To diagnose a failed ancestor instance, click Instance Diagnose in the Operation column of that instance.
Tip: If the upstream dependency chain is complex and multiple ancestor instances are incomplete, use the upstream analysis feature on the Upstream Analysis tab of the DAG page to identify the specific ancestor instances blocking execution. Then use intelligent diagnosis on those instances.
Timing check
Checks whether the scheduled time for the instance has arrived. This check runs only after the Upstream Nodes check passes.

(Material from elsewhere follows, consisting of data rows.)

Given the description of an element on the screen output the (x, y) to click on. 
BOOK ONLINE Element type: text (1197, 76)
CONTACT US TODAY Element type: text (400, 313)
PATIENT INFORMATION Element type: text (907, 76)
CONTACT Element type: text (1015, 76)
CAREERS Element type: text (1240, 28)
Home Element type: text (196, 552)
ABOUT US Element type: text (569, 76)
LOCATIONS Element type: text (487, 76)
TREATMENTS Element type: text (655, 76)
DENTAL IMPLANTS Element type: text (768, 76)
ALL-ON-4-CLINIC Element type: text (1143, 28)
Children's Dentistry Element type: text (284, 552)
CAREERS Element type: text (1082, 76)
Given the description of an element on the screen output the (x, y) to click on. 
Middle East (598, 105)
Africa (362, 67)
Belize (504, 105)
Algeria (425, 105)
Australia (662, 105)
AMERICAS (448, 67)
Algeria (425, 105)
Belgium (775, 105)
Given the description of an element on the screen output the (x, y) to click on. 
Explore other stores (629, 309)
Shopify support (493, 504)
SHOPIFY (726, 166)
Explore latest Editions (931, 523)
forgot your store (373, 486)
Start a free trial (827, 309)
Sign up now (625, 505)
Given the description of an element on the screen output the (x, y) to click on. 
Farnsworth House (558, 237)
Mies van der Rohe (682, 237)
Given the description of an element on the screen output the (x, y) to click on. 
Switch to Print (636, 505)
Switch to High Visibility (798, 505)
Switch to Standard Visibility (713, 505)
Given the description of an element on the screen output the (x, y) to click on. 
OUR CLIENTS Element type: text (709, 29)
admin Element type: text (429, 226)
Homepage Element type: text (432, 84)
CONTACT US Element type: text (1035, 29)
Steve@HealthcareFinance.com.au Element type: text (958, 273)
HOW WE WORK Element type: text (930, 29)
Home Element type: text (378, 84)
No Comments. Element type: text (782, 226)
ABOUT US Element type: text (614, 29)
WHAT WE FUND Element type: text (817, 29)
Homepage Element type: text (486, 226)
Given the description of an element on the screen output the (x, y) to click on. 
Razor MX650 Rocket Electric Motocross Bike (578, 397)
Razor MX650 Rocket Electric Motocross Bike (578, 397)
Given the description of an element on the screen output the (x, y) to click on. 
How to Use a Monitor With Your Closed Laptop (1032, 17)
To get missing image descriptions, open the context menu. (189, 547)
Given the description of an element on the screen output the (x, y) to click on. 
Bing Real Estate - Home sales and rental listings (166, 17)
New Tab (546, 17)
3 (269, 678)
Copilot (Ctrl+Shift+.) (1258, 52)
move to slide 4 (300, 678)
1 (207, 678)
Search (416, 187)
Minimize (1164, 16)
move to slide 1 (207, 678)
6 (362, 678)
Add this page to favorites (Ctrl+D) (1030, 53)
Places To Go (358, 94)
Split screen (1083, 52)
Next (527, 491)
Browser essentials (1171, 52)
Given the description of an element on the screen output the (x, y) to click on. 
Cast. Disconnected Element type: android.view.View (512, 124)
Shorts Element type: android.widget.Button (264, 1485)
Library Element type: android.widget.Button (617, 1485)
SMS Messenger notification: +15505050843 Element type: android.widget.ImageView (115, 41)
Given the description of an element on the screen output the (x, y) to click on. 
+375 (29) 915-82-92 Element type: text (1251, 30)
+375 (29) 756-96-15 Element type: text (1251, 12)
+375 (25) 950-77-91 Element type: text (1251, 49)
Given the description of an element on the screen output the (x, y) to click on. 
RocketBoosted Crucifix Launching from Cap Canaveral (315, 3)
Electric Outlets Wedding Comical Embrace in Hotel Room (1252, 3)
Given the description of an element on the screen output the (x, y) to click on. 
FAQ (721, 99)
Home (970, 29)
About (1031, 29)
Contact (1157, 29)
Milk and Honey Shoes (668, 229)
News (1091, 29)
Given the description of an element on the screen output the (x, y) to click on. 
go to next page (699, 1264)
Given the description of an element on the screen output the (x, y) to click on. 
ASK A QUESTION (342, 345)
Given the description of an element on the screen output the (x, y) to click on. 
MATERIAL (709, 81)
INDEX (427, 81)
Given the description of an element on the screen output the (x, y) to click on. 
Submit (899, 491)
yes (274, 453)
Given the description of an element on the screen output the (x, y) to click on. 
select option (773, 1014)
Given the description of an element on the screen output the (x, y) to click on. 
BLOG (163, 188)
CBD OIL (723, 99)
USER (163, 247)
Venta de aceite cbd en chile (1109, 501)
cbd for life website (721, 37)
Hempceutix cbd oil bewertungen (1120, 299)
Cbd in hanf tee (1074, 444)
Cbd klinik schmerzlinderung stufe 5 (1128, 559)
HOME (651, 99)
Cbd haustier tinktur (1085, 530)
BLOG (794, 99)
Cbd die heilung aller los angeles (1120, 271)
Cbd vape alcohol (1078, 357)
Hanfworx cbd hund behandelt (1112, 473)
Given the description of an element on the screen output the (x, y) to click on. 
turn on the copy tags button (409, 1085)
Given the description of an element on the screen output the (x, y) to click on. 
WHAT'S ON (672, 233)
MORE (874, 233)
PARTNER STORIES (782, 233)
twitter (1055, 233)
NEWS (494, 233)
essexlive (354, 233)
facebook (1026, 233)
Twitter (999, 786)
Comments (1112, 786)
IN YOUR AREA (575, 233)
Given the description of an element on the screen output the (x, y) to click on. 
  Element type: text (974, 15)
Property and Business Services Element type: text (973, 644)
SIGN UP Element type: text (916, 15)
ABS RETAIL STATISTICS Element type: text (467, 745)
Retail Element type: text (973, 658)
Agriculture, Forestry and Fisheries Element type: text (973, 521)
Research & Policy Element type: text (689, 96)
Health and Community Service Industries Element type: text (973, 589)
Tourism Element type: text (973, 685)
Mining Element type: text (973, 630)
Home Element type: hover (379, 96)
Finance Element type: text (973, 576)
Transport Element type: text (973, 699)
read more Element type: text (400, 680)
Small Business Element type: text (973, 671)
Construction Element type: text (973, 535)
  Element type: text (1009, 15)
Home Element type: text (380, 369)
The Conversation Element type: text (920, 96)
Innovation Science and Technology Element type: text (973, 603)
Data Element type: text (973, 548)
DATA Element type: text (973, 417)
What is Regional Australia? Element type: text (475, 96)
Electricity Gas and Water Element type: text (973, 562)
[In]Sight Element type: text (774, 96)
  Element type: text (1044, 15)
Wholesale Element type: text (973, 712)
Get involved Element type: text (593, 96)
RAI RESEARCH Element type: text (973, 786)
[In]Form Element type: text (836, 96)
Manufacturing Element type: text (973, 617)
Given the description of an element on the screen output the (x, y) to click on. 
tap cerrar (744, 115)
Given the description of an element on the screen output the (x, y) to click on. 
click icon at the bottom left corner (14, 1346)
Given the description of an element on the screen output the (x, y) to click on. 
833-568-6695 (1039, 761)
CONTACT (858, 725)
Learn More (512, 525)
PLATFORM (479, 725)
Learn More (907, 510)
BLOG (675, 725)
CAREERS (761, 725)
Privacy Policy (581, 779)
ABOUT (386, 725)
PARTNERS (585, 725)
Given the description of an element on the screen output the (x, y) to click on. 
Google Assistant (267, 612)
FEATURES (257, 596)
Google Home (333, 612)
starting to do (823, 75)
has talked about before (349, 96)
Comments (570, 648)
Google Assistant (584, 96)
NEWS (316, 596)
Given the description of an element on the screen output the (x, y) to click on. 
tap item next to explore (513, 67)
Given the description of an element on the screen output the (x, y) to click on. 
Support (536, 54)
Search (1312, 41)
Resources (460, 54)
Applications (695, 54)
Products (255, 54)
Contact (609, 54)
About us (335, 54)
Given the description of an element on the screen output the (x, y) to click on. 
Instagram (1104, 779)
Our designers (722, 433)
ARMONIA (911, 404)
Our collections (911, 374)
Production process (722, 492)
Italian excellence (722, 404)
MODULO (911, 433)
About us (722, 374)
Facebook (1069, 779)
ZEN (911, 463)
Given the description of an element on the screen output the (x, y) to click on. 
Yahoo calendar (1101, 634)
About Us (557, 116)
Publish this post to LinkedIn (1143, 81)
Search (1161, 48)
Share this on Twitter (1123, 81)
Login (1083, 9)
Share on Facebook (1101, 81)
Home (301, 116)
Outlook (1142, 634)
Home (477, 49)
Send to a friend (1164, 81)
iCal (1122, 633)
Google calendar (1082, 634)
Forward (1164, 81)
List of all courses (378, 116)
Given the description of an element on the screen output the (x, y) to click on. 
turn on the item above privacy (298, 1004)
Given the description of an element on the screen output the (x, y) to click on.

When you configure scheduling properties for a task on the DataStudio page, you must specify the time at which the task is scheduled to run in the scheduling system. However, the actual time at which the task starts to be run may be later than the scheduling time due to issues such as the failure of an ancestor task.
Resources
Shows resource usage for the scheduling resource group assigned to this instance. If the check fails, the scheduling resources are fully occupied and the instance waits until resources are released.
| Section | Description |
|---|---|
| Scheduling resource information | Resource group name, number of running instances, and number of waiting instances on that resource group |
| Diagnosis Results | Execution status of the current instance |
| Resource Usage Trends | Resource usage per time period for the resource group; for shared resource groups, also shows how long the instance has been waiting |
To reduce resource contention, use serverless resource groups. If you use shared resource groups, note that peak demand runs from 00:00 to 09:00 every day — schedule tasks outside this window to reduce wait times.
Execution
Shows run logs, data quality (DQ) monitoring rule details, and node code for the instance. For failed instances, the Intelligent Diagnostics tab analyzes the error logs using large language models (LLMs) and provides suggested fixes.
| Tab | Description |
|---|---|
| Log | Full run log for the instance. For EMR nodes, click the EMR web UI URL to view EMR resource details. Click Intelligent Diagnostics in the lower-right corner to go directly to the AI analysis tab. |
| Intelligent Diagnostics | Analyzes error logs using Tongyi Qianwen, DeepSeek, or DW Knowledge Base. Tongyi Qianwen and DeepSeek parse error logs and generate analysis results with suggested fixes. DW Knowledge Base surfaces relevant knowledge base articles. |
| DQC | Data quality monitoring rule details. If a DQ rule is associated with the task, it is triggered after the task runs. |
| Code details | Code of the node that generated this instance. |
After reviewing the AI analysis, you can take direct action from the Intelligent Diagnostics tab: edit the instance code, rerun the instance, set the instance status to success, change the resource group for scheduling or Data Integration, submit a ticket, or apply for table permissions.
General tab
The General tab shows key timestamps and basic scheduling properties for the current instance. For details on the scheduling properties, see Configure basic properties.
Impact baseline tab
The Impact baseline tab shows which baselines include the task within their monitoring scope and the current status of each baseline. For more information about baselines, see Overview.
Historical instance tab
The Historical instance tab shows 15-day trends and a historical run list for the current node.
Trend charts
The trend charts show the following metrics for the current node within the recent 15 days:
| Chart | Description |
|---|---|
| Running time | Run duration trend for the current node |
| Start run time | Start time trend for the current node |
| Time consumption of waiting for scheduling resources | Resource wait time trend for the current node |
| Completed At | Completion time trend for the current node |
Historical instance list
The list shows each instance's start time, completion time, run duration, and resource wait time for the past 15 days. Click Instance Diagnose in the Operation column to open the diagnosis page for any historical instance.